§ **What is required**
For this listing, the lines between the one holding "You are a GUI" and the one holding "This screenshot has width=1044, height=1148.", inclusive, must be set down exactly.
Data shown Block Start
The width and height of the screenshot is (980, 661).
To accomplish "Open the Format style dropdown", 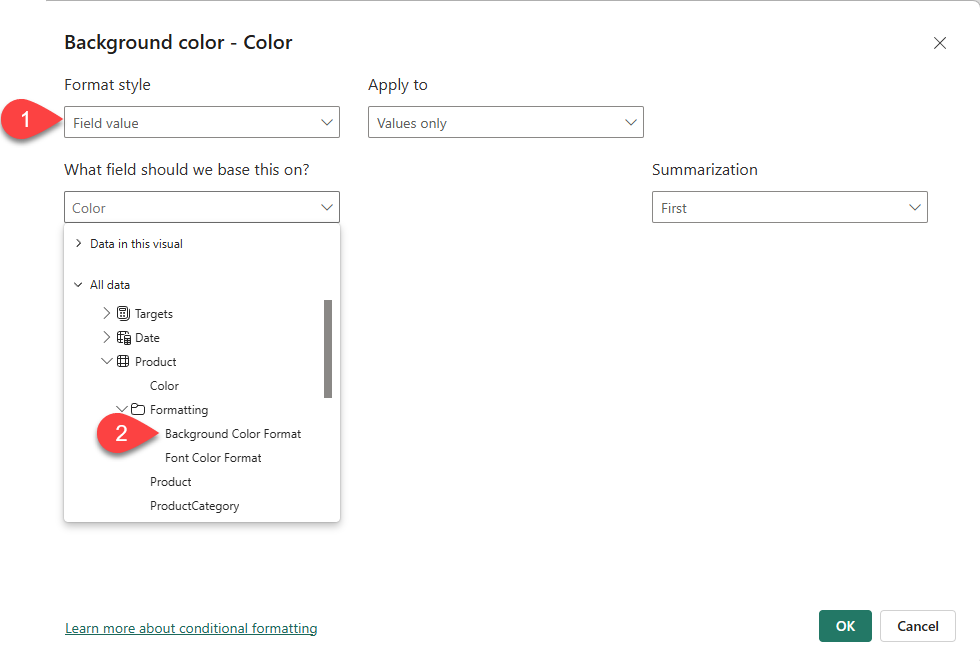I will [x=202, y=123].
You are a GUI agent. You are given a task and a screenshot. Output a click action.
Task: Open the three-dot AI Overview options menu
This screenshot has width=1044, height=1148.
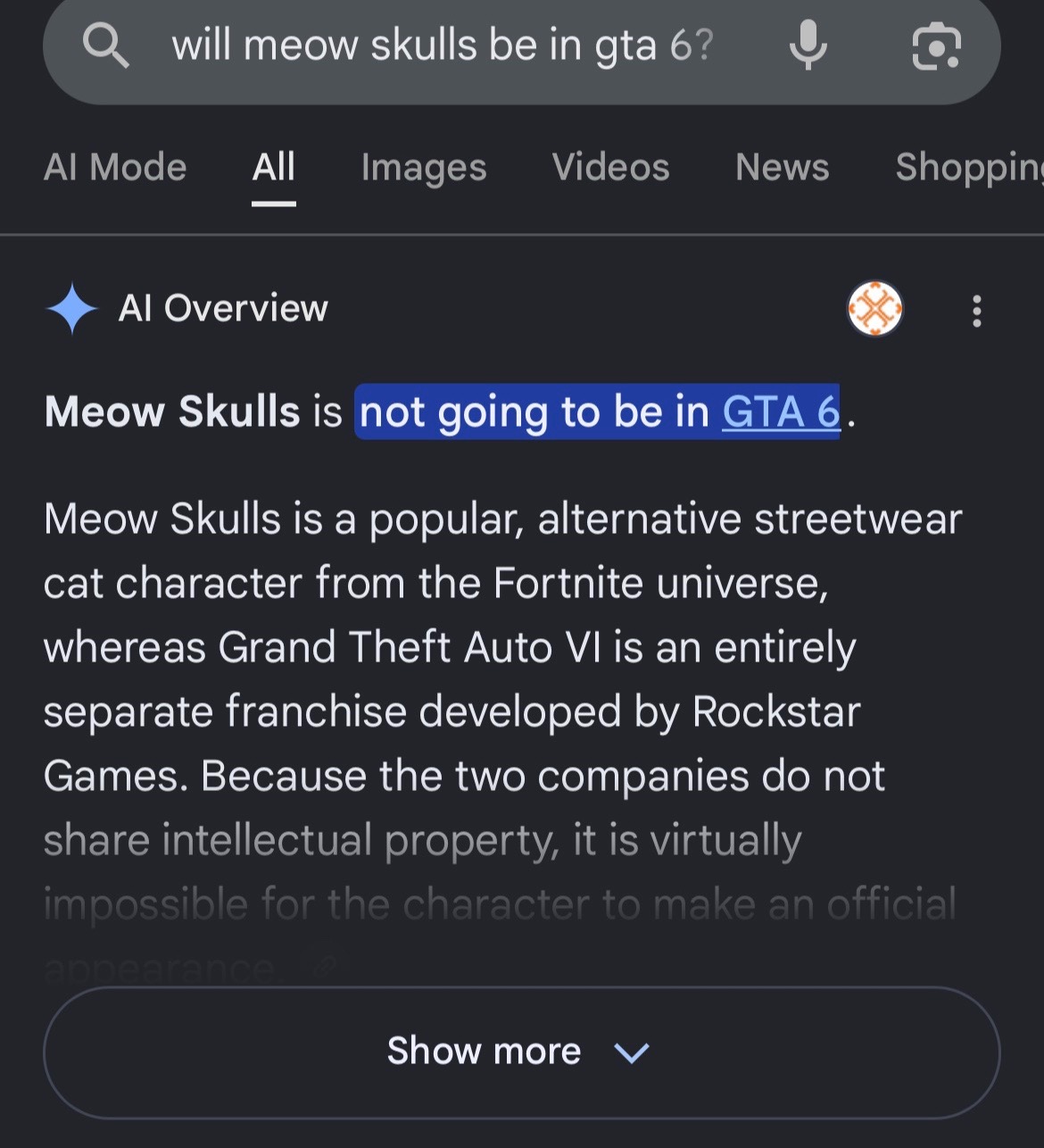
Data shown Block End
Data shown Block Start
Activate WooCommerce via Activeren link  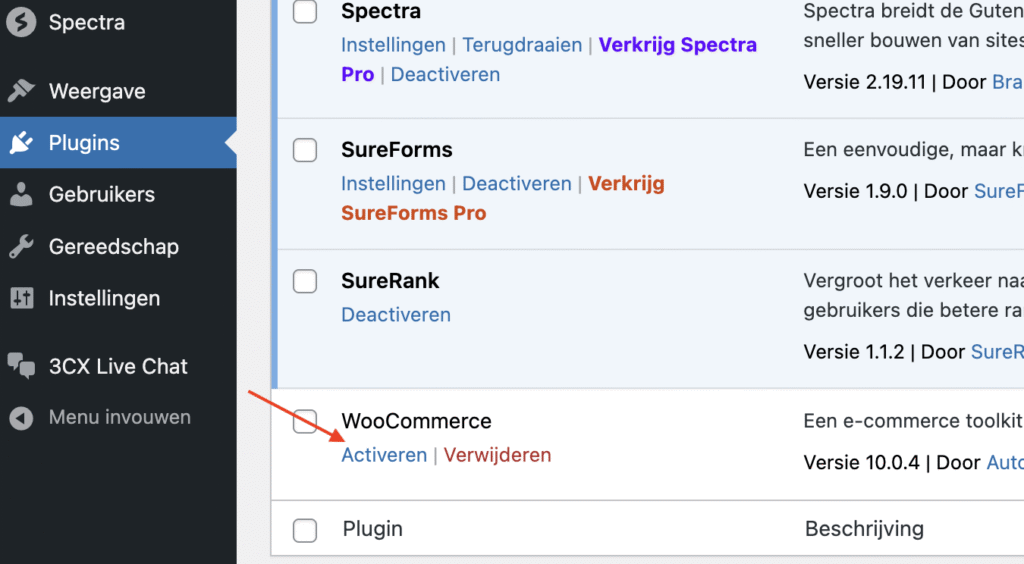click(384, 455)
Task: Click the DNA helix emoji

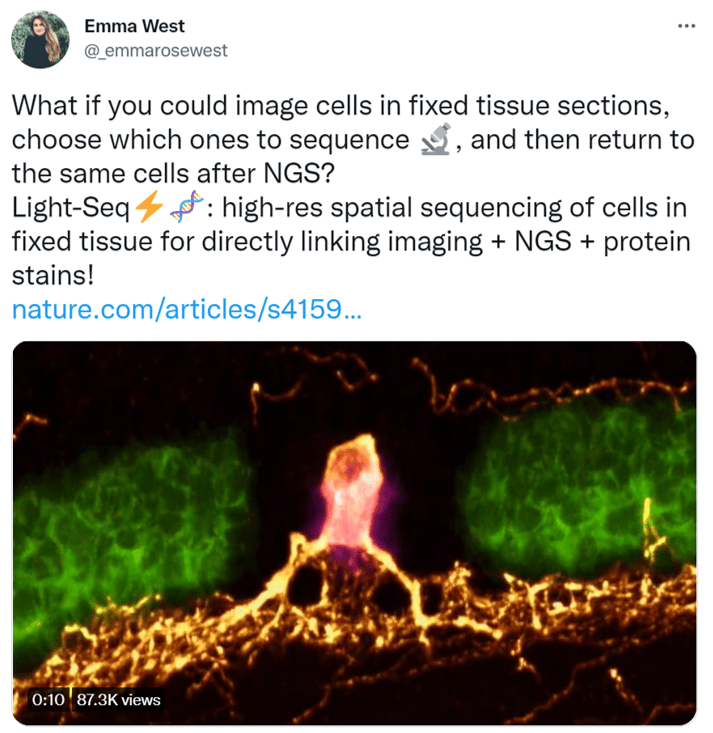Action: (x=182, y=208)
Data shown Block End
§ **Answer box**
You are a GUI agent. You are given a task and a screenshot. Output a click action.
Task: Open the three-dot AI Overview options menu
This screenshot has width=1044, height=1148.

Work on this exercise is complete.